Monday, Nov. 07, 1960

Open Before Christmas

For bankers, businessmen and consumers, the Federal Reserve Board last week had a Christmas present well in advance of Christmas. To supply more cash and credit for the Christmas shopping season, FRB added $1.3 billion to the lending power of its 6,200 member banks by allowing them to count all cash on hand as reserves. It also lowered the minimum reserves permitted big-city banks from 17 1/2% to 16 1/2% of deposits.

This was FRB's third move to ease credit in a year, and many businessmen thought it was overdue. The critics think that FRB has moved too slowly to get business moving, and that its previous moves have not been particularly effective. While it has cut the discount rate from 4% to 3% in two installments this year, the prime rate for loans has only dropped from 5% to 41%. Since the prime rate is only for blue-chip customers, long-term rates for poorer risks are still 6% or higher, though short-term rates have dropped. Banks in most parts of the U.S. have enjoyed some credit easing, but money is still tight in New York and Chicago, the nation's two biggest banking centers.

The FRB insisted that the new credit easing was a routine seasonal matter, but bankers and economists viewed it as a measure clearly designed to aid the static economy. One reason for FRB's caution is that it wants to avoid any sharp change in interest rates lest it step up the U.S. outflow of gold to nations with higher interest rates (see The Solid Gold Problem). Even more important, FRB is moving slowly because, like everyone else, it is unsure about where the economy is going -- and whether it needs a nudge or a big push of easier credit.

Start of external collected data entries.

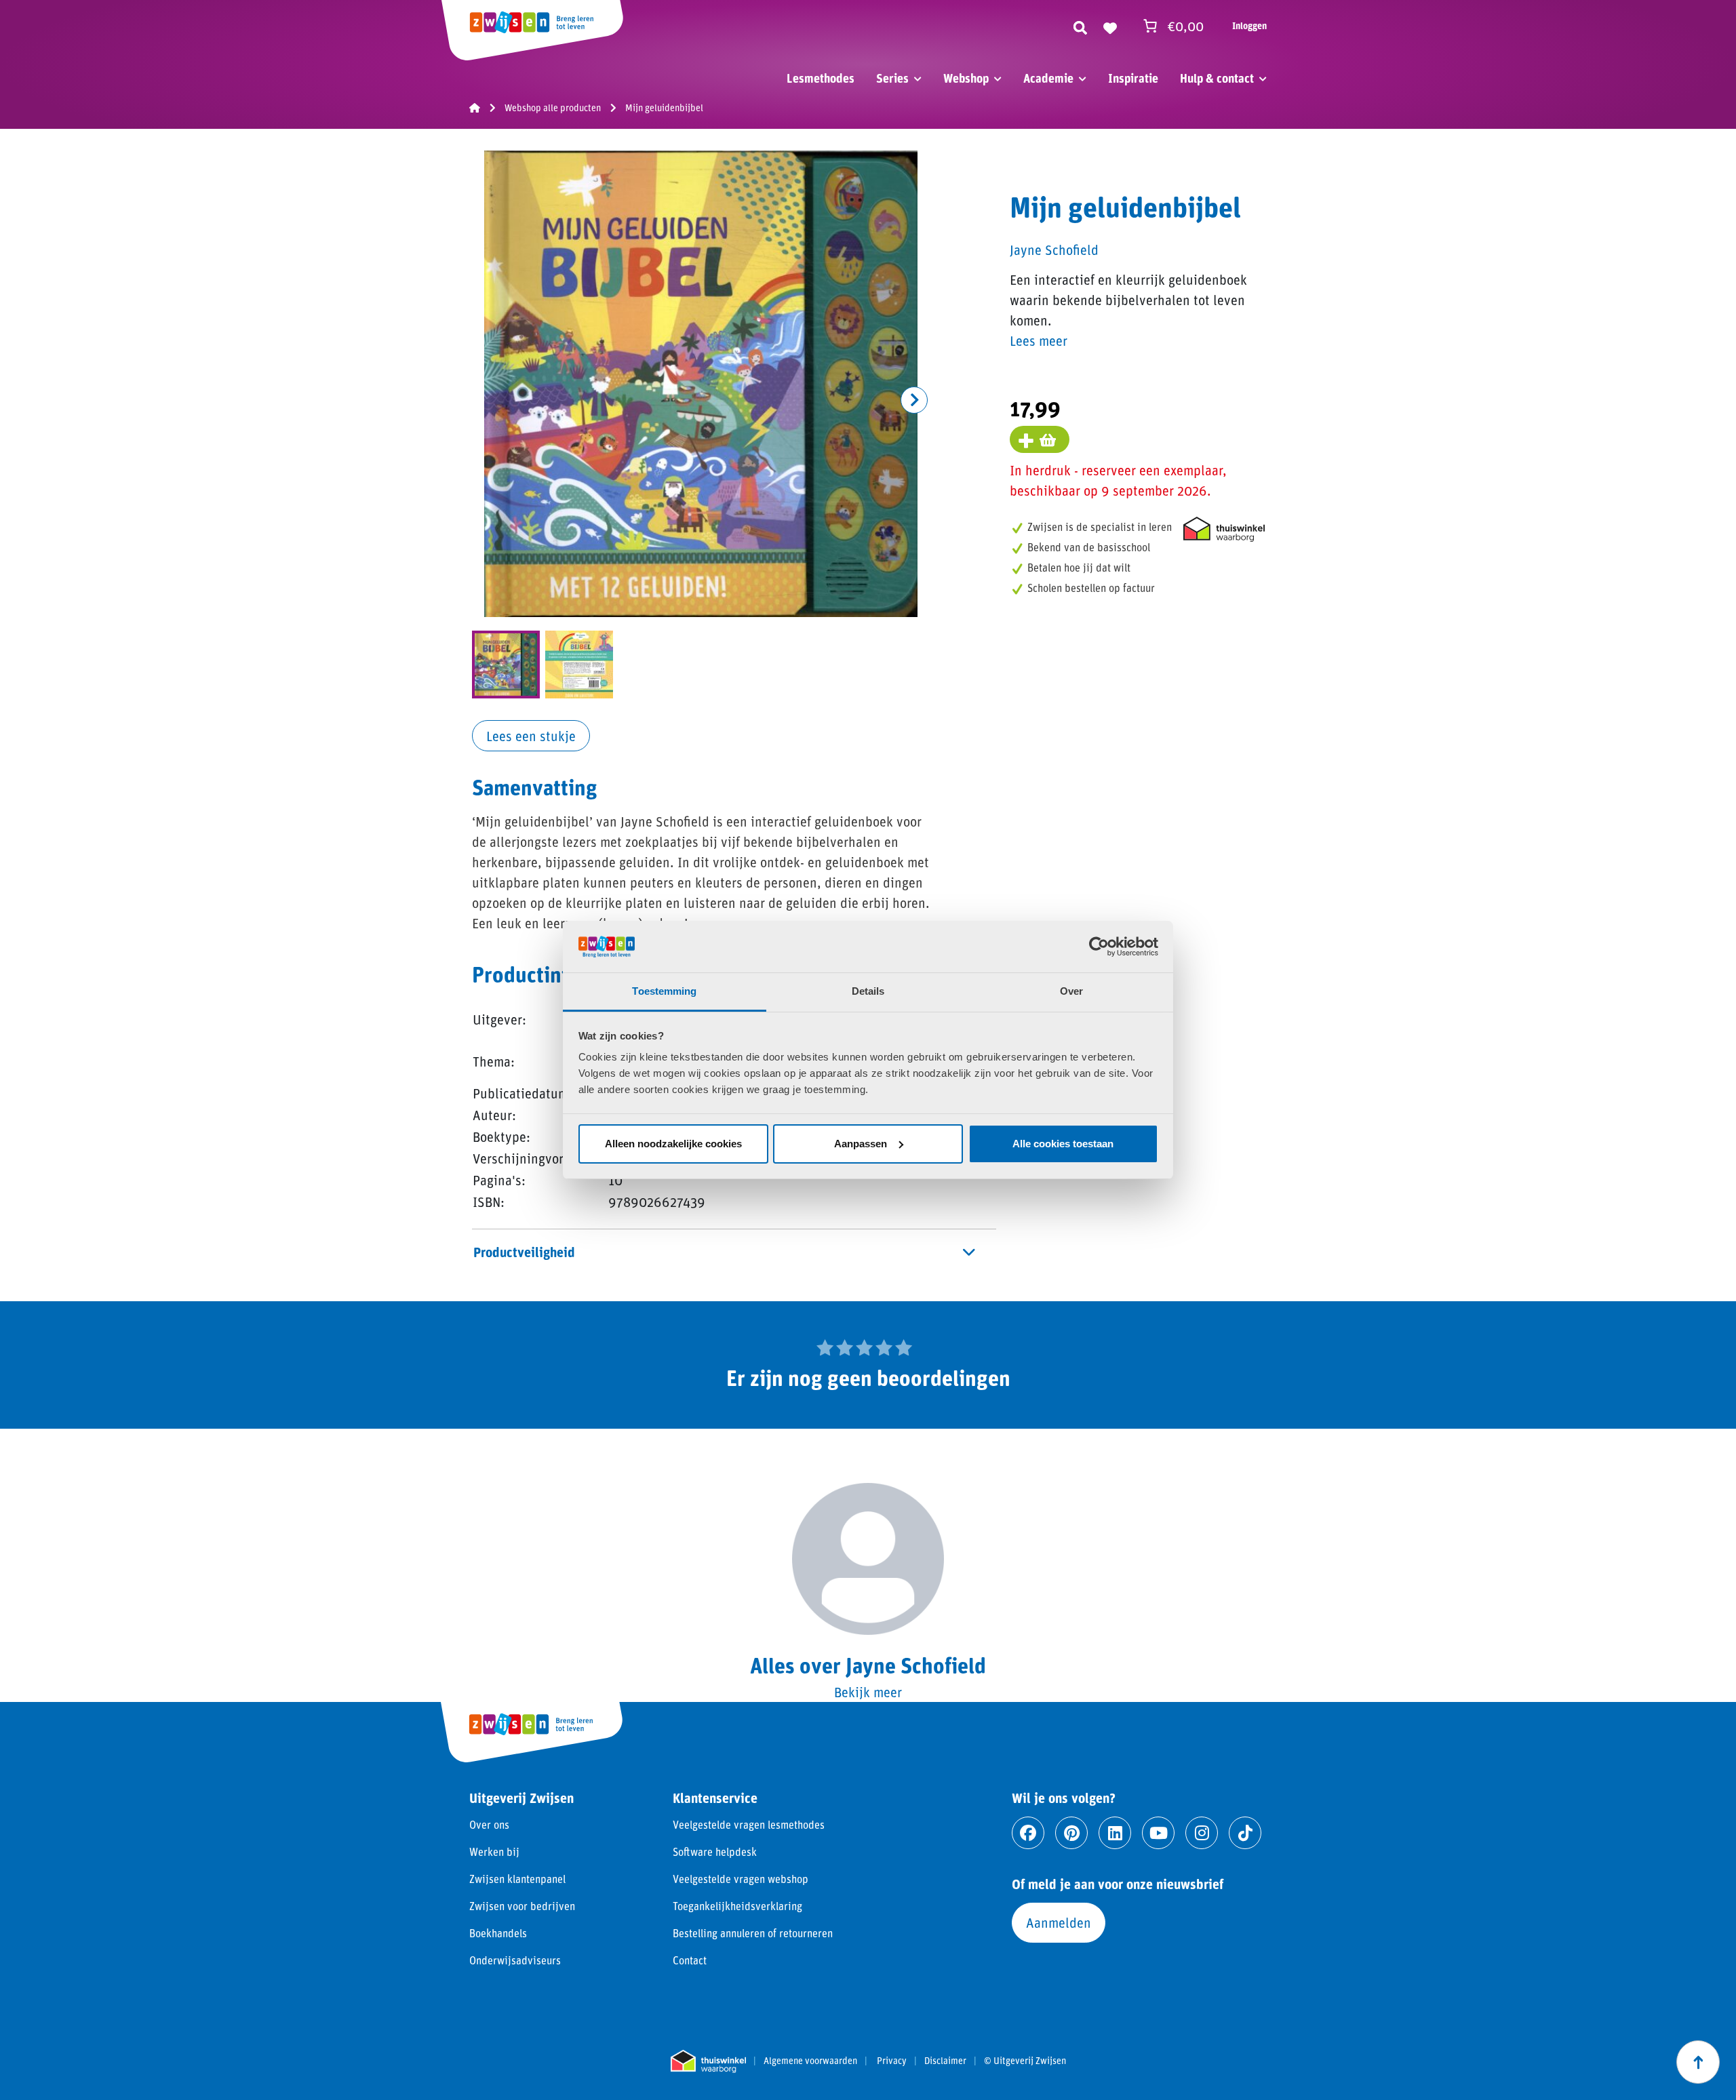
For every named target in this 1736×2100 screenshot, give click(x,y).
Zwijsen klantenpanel (517, 1878)
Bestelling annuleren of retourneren (753, 1933)
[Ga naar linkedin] (1115, 1833)
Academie (1048, 78)
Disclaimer (945, 2061)
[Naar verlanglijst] (1110, 26)
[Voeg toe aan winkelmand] (1039, 439)
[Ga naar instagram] (1201, 1833)
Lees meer (1038, 340)
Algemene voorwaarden (810, 2061)
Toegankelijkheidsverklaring (737, 1906)
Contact (690, 1960)
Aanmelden (1058, 1922)
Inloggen (1249, 25)
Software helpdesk (715, 1851)
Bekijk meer (868, 1692)
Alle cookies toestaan (1062, 1143)
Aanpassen (860, 1143)
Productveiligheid (524, 1252)
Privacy (892, 2061)
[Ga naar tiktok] (1245, 1833)
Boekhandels (498, 1933)
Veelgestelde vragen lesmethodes (749, 1824)
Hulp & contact (1217, 78)
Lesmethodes (820, 78)
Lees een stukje (531, 736)
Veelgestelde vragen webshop (740, 1878)
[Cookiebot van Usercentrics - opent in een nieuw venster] (1099, 946)
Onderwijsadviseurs (515, 1960)
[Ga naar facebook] (1028, 1833)
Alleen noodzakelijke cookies (673, 1143)
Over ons (489, 1824)
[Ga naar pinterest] (1071, 1833)
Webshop (966, 78)
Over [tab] (1071, 991)
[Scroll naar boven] (1698, 2062)
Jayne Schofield (1054, 249)
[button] (914, 400)
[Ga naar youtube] (1158, 1833)
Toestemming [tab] (664, 991)
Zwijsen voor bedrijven (522, 1906)
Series (892, 78)
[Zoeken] (1080, 26)
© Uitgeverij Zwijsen (1025, 2061)
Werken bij (494, 1851)
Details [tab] (868, 991)
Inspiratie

The economy last week showed signs of strength (see below), of weakness, and of conflicting pressures. Based on applications for unemployment benefits, a leading indicator for total unemployment figures, experts expect October to show less than the seasonal improvement.

And while there is more talk about deflation than inflation, prices are still on the rise. The Labor Department announced last week that the cost of living rose to an alltime high in September, nudging up 0.2% to 126.8 of the 1947-49 average. The Labor Department predicted a further rise for October.